To do:
Every record below should be printed again exactly, with its pictures removed.

—————

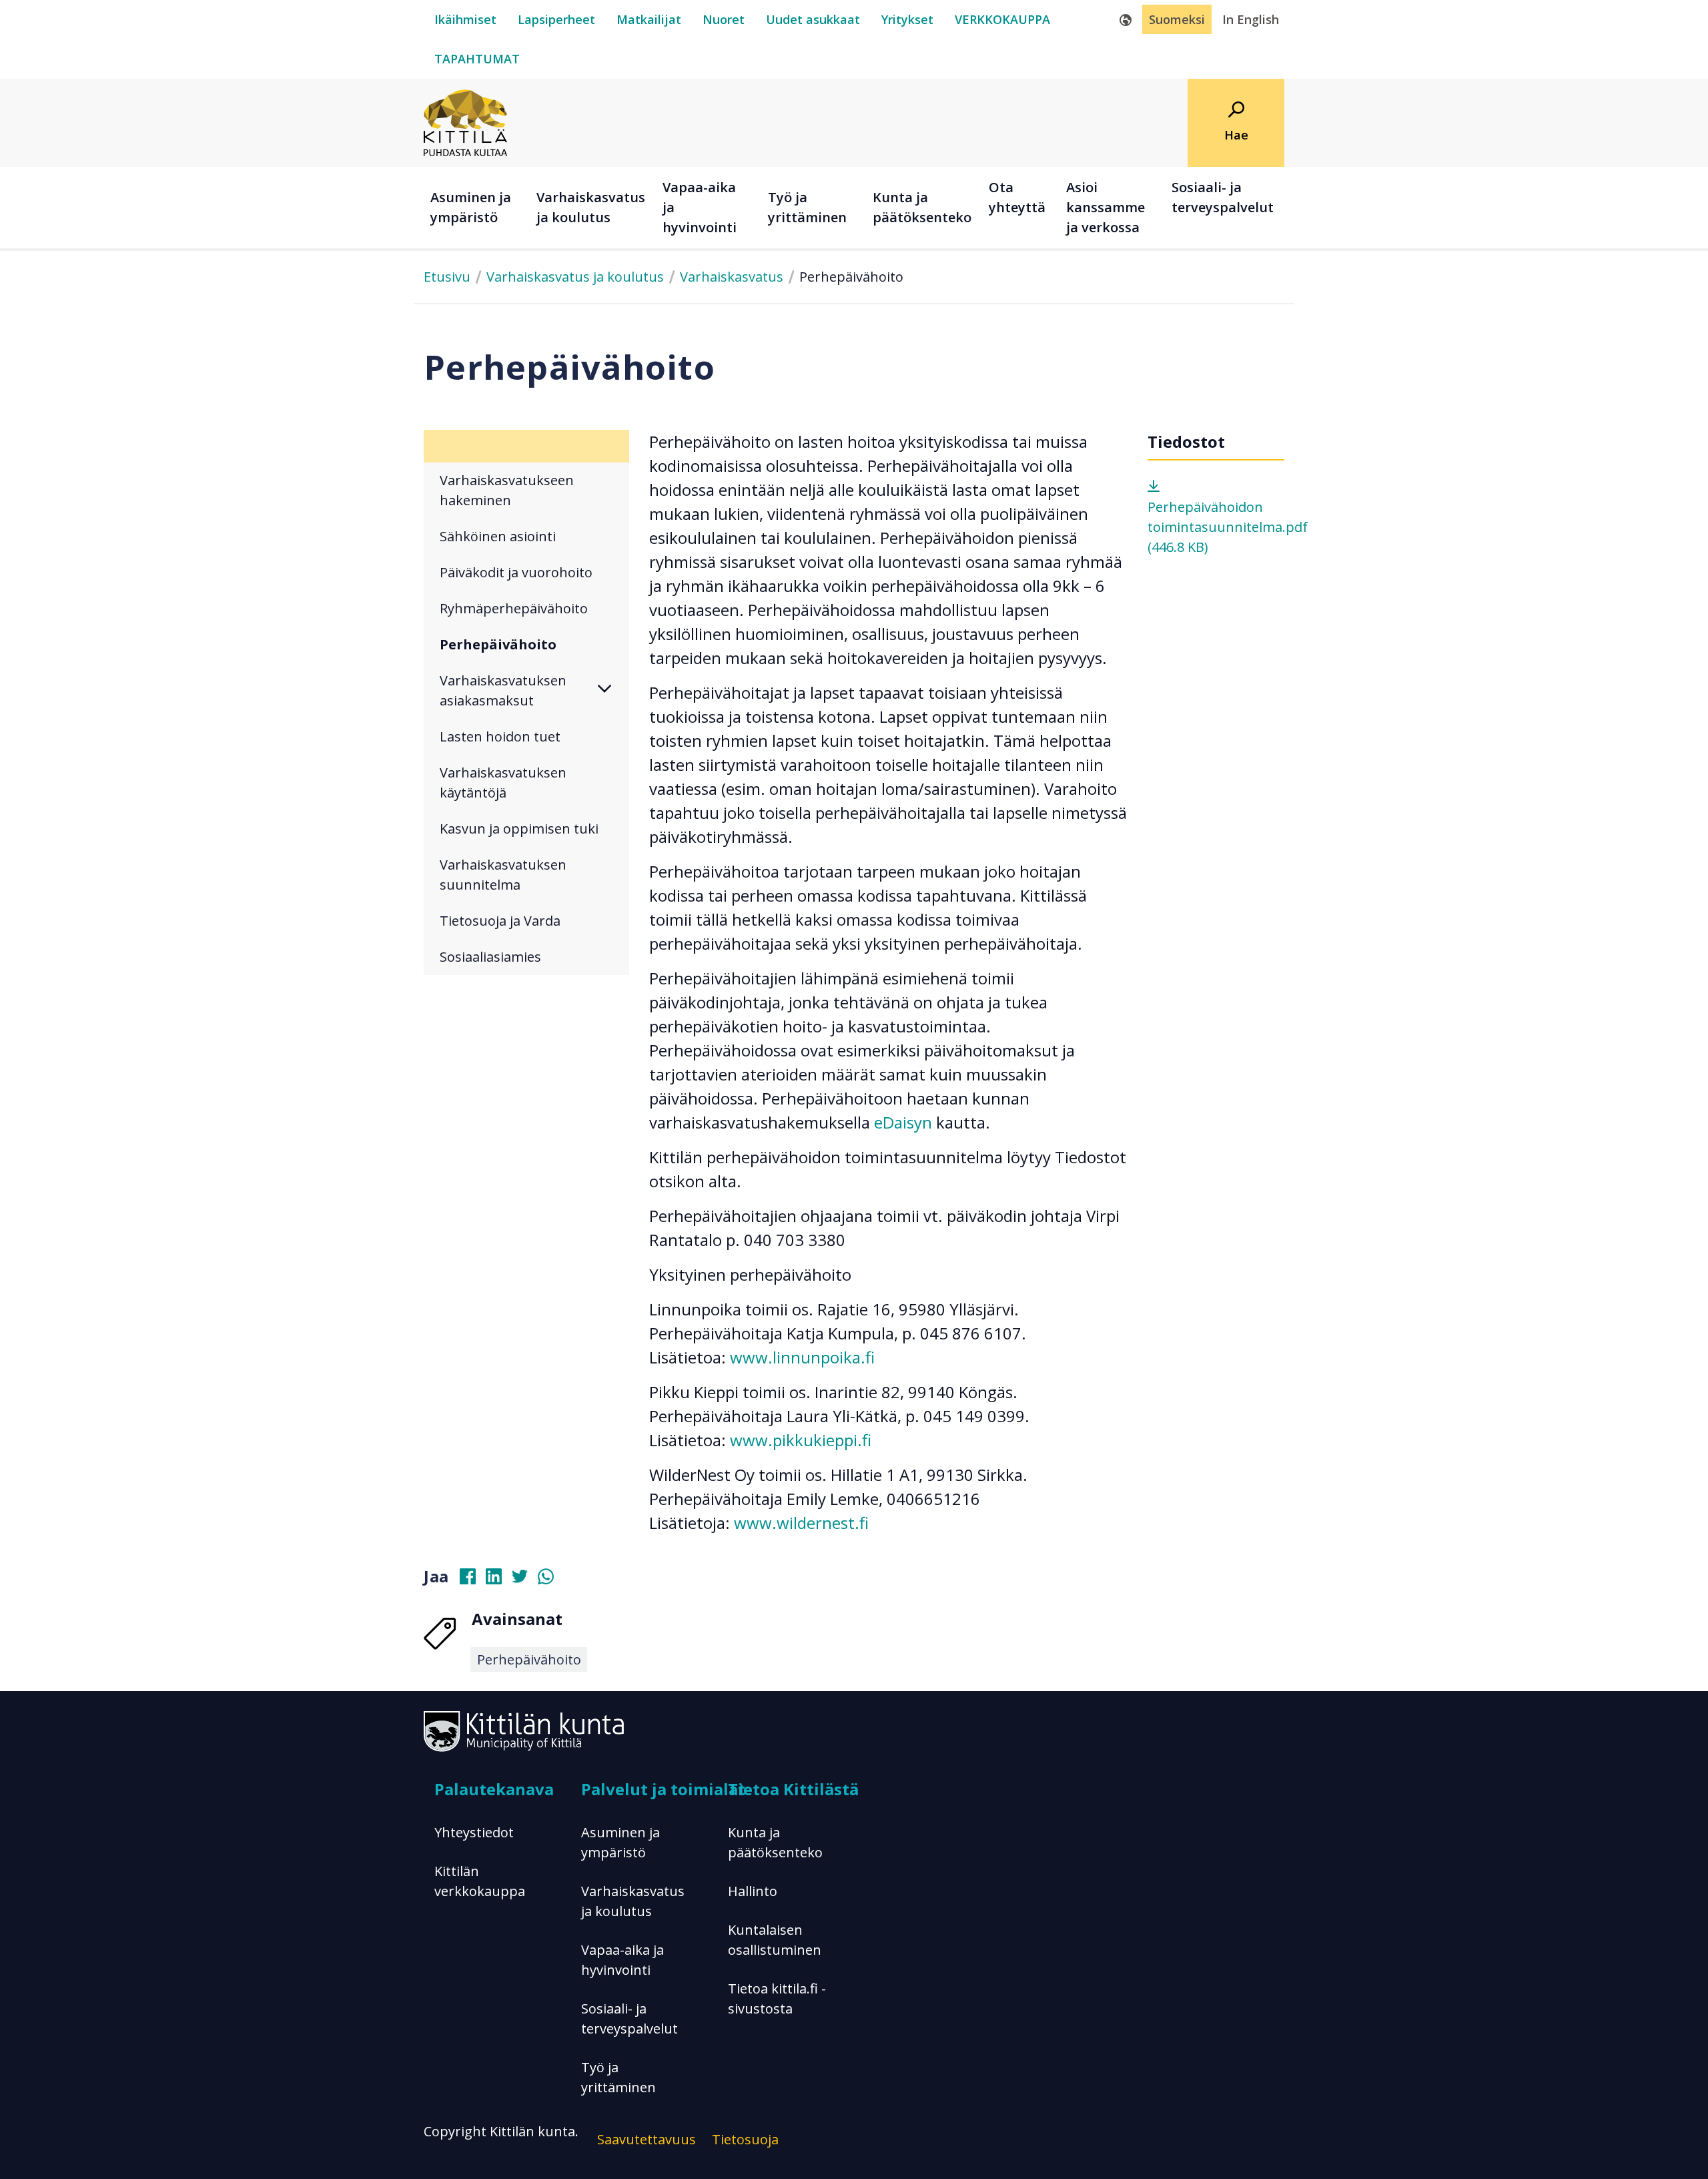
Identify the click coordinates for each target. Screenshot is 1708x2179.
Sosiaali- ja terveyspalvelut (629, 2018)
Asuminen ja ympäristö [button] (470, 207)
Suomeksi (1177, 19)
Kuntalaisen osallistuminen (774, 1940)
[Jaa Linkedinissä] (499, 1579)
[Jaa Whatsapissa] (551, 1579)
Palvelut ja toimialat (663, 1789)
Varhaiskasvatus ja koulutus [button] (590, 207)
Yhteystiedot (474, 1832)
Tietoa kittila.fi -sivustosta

—————

Reply to the exercise:
Identify the click coordinates for each target. Screenshot is 1708x2179.
Sosiaali- ja terveyspalvelut (629, 2018)
Asuminen ja ympäristö [button] (470, 207)
Suomeksi (1177, 19)
Kuntalaisen osallistuminen (774, 1940)
[Jaa Linkedinissä] (499, 1579)
[Jaa Whatsapissa] (551, 1579)
Palvelut ja toimialat (663, 1789)
Varhaiskasvatus ja koulutus [button] (590, 207)
Yhteystiedot (474, 1832)
Tietoa kittila.fi -sivustosta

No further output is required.